Un verdadero soplo marino en el salón
Inspiradas por el movimiento ondulante del mar, las mesas de centro ISLETA llevan un nombre evocador en homenaje a su diseño orgánico.
Su silueta wavy, compuesta por curvas suaves y fluidas, infunde una sensación de movimiento relajante en el espacio. Utilizadas por separado, se imponen como una pieza con fuerza en el centro del salón. Combinadas de dos en dos o de tres en tres, forman un auténtico archipiélago gráfico: un juego de volúmenes que evoca las líneas naturales de la costa.

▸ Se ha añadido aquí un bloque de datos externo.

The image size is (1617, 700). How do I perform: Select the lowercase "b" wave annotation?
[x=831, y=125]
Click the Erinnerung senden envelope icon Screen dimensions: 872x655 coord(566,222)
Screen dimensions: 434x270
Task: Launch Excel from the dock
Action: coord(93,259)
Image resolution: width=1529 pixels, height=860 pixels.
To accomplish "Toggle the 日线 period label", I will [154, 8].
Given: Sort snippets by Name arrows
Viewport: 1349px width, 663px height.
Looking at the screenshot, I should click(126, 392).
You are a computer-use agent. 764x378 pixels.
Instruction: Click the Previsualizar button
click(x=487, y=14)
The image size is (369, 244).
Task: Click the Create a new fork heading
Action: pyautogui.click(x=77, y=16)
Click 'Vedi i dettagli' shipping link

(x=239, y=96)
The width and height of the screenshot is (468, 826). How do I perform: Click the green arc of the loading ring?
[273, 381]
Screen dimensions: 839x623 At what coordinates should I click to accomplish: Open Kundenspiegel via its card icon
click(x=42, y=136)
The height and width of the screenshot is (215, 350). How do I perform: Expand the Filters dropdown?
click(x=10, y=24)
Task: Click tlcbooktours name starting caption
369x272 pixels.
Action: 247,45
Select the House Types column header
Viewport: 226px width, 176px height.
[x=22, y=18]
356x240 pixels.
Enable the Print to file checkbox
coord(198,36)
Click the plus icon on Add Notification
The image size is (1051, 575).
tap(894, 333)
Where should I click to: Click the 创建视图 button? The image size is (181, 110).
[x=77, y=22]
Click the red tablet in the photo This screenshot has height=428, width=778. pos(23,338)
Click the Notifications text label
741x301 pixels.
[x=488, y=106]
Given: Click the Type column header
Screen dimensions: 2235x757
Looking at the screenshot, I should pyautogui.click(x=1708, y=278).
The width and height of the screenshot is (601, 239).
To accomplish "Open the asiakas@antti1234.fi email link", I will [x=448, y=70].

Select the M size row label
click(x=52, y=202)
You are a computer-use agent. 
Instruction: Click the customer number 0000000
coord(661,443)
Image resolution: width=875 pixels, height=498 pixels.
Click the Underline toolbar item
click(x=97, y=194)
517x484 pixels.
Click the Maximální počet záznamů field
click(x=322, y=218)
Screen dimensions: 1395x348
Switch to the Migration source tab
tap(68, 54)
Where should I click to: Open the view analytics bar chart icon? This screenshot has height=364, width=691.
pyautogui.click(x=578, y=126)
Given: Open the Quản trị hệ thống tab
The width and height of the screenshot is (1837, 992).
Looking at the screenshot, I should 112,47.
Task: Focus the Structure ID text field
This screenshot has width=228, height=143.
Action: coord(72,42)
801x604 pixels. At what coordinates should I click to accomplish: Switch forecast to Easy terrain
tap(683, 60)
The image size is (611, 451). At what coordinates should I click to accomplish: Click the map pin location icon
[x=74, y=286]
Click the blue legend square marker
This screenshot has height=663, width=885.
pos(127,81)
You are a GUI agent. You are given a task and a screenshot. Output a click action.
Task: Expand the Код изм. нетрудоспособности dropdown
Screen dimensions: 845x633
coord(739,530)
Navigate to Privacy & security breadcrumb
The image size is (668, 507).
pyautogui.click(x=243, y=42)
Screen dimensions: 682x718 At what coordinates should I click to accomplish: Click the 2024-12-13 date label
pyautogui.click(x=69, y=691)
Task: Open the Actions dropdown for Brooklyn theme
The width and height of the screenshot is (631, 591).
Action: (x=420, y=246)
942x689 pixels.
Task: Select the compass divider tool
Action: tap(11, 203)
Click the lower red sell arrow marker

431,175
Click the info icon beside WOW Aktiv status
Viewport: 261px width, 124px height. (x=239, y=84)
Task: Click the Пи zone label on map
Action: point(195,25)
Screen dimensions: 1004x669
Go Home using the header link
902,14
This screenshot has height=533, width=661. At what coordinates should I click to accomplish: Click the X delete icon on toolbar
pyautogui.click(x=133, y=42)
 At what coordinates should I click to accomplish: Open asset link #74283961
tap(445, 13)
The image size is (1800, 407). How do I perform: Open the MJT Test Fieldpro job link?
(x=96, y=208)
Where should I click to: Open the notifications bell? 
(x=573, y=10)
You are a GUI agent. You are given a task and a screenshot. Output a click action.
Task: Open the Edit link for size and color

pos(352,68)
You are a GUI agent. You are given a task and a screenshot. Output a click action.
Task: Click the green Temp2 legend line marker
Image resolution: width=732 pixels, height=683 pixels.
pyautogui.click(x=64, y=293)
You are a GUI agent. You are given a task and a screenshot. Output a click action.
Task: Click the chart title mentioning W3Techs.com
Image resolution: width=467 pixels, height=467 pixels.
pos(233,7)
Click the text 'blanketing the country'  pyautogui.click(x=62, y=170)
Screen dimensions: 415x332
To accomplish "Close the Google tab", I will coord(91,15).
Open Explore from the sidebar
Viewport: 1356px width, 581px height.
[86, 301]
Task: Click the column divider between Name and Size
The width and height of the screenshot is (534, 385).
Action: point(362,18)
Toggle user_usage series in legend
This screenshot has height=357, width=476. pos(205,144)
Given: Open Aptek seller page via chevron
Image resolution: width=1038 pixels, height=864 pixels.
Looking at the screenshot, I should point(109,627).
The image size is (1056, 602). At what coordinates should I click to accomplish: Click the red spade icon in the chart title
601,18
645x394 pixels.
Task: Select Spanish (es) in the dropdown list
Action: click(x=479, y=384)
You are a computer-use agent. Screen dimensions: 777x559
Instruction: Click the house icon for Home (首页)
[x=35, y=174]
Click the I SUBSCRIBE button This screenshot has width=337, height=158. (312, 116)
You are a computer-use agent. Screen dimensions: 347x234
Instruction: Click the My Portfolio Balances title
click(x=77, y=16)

Cada mesa presenta una altura diferente, creando un sutil juego de encaje. El conjunto cobra vida, volviéndose modulable y casi escultural. Los tonos naturales del marrón y el beige refuerzan aún más esta impresión de calma y calidez, dialogando con la luz y los materiales brutos del entorno.
Materiales nobles y composiciones intuitivas
Las mesas de centro ISLETA asocian una chapa de madera de fresno teñida en nogal, de reflejos suaves y naturales, con la intensidad del mármol Kanta que compone el sobre.
Este mármol auténtico, de vetas delicadas y matices sutiles, ofrece una superficie a la vez elegante y resistente. La unión de estos dos materiales crea una dualidad única: orgánica pero estructurada, decorativa pero funcional.
Fáciles de integrar en diferentes estilos de interior, combinan tanto con un sofá de formas generosas como con sillones de lino o una alfombra de fibras naturales. Al jugar con las alturas, las composiciones se vuelven intuitivas: una puede acoger un ramo de flores, otra libros de arte o una lámpara de ambiente.
Juntas o por separado, infunden una atmósfera refinada, cambiante y decididamente contemporánea.